Currently I run F30 and have been using md to mirror two identical disks as a personal raid solution and a form of crude backup. However, I want to change my setup where I mount my /dev/md0 directly to \home. Currently my setup looks like this (I have left out non essential info like tmp directories):
Now my worry is, that if I do an upgrade, I will still have my md0 as an independent directory under /home/data, while I want the /dev/md0 to be mounted on the /home in stead of /dev/mapper/fedora-home.
If I do a fresh install, I will lose my configuration of /dev/md0 and not sure how to reconfigure md0 without losing my data (which is currently mirrored).
Can anyone point me in the right direction to get my /dev/md0 mounted on /home without losing my data and my configuration?
Or, alternatively, even have /dev/md0 mounted on home in my current setup, i.e. before I do the upgrade?
Then it should be straightforward, you’ll need to edit the filesystem table to point to the new one. If you post the output of cat /etc/fstab, I can walk you through it.
Thank you. That was the push I needed. I suspect I can also mount /dev/md0 to /home while, remounting the /dev/mapper/fedora-home to some other partition in order to see if I missed something essential. Also, I could clean the fedora-home partition or maybe even remove it?
The one point I worry about is, if I delete a line from fstab, will the system shutdown properly? The same for /dev/md0. Should I log on as root on a console, umount /home and remount it from /dev/md0? Or would that complicate matters even more?

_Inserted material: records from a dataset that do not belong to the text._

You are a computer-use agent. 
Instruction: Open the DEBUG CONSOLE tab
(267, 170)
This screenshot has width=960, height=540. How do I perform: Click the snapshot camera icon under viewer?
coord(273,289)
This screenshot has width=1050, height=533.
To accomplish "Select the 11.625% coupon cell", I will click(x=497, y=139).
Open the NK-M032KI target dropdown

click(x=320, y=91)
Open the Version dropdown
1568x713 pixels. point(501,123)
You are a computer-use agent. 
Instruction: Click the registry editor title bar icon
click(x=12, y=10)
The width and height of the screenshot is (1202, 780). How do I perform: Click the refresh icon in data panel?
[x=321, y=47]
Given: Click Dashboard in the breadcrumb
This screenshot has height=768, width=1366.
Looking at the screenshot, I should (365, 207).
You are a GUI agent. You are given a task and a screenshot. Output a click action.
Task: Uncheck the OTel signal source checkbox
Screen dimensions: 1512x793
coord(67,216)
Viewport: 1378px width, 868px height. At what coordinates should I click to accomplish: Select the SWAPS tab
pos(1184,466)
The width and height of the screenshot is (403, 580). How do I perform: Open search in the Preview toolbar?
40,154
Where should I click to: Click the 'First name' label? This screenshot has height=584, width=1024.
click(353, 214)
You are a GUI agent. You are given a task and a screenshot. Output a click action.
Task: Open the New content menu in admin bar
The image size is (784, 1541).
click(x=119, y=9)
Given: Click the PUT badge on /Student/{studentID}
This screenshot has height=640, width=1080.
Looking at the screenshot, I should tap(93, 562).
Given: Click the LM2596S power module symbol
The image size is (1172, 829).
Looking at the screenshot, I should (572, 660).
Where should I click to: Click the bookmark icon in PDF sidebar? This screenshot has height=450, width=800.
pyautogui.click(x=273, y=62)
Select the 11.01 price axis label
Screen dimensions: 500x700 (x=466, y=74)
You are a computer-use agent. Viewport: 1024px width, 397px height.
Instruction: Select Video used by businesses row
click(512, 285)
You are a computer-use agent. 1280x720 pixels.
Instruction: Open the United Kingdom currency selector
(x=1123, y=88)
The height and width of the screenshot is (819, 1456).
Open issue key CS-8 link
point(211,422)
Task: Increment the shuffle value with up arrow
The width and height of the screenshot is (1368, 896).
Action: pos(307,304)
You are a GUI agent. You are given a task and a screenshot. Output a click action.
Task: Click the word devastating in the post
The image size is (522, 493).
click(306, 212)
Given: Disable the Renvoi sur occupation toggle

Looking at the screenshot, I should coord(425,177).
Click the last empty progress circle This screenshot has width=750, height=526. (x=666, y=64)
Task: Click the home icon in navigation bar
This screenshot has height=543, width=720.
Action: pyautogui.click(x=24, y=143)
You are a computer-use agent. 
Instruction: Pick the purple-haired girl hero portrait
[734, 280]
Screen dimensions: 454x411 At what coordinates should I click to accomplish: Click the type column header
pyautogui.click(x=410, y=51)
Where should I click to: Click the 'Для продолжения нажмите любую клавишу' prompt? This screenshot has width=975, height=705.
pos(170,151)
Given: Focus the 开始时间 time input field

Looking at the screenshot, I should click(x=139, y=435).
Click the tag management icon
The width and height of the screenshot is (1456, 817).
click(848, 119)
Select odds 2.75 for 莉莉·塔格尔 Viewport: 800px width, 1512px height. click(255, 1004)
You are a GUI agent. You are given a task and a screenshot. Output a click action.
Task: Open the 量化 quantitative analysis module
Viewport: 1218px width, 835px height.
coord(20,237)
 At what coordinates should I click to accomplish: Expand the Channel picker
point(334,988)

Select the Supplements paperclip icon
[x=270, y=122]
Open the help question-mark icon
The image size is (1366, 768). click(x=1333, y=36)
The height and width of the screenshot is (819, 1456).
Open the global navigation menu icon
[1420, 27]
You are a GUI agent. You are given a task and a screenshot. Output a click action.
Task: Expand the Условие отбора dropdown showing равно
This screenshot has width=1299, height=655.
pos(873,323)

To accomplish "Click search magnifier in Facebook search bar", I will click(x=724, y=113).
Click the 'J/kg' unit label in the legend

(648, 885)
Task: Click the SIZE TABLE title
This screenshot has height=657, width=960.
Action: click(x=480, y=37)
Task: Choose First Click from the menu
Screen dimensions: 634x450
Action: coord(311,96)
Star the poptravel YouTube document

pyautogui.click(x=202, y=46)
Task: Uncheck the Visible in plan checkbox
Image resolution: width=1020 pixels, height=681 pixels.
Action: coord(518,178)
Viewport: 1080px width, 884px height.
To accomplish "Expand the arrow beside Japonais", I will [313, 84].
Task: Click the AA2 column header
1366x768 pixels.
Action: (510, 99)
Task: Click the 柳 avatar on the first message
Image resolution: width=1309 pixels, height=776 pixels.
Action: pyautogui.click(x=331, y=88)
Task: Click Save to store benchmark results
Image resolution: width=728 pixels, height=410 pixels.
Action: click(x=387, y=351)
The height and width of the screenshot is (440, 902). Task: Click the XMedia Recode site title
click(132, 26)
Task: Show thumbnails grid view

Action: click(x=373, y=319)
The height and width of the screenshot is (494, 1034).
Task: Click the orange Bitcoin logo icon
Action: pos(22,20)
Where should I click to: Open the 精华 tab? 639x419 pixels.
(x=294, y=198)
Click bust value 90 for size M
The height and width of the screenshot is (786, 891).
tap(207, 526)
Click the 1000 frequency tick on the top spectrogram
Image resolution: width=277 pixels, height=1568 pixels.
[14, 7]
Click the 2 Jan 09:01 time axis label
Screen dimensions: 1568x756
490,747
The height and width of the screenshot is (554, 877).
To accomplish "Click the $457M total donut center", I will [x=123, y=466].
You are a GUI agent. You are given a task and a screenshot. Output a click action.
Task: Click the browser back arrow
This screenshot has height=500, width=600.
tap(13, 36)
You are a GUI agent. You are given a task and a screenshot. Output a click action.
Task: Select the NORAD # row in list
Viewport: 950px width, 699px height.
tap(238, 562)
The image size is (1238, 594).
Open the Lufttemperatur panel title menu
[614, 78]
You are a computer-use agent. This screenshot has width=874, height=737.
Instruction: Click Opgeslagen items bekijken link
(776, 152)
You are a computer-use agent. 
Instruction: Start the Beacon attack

You can do it at runtime; that’s just a list of things to mount at startup. Actually mounted things are stored in the kernel, and can be viewed in /proc/mounts or using mount -l. Remounting it is probably more complication than it’s worth rather than just rebooting.
Since you seem to be using LVM, once everything is working, you should be able to delete the partition after, and extend the volume for the new one to contain the old space.
When executing this procedure it worked as described. However, be altert that some programs register the absolute path to their files. In my case the ~/.thunderbird/profile.ini was pointing to the old directory /home/data/gbonnema which no longer exists. So when I started the thunderbird program it could no longer find its profile and quit with an error message. Editing the profile.ini file solved the issue and I could normally start thunderbird.
I mention this for anyone wanting to do this procedure. Other programs may register the absolute path as well.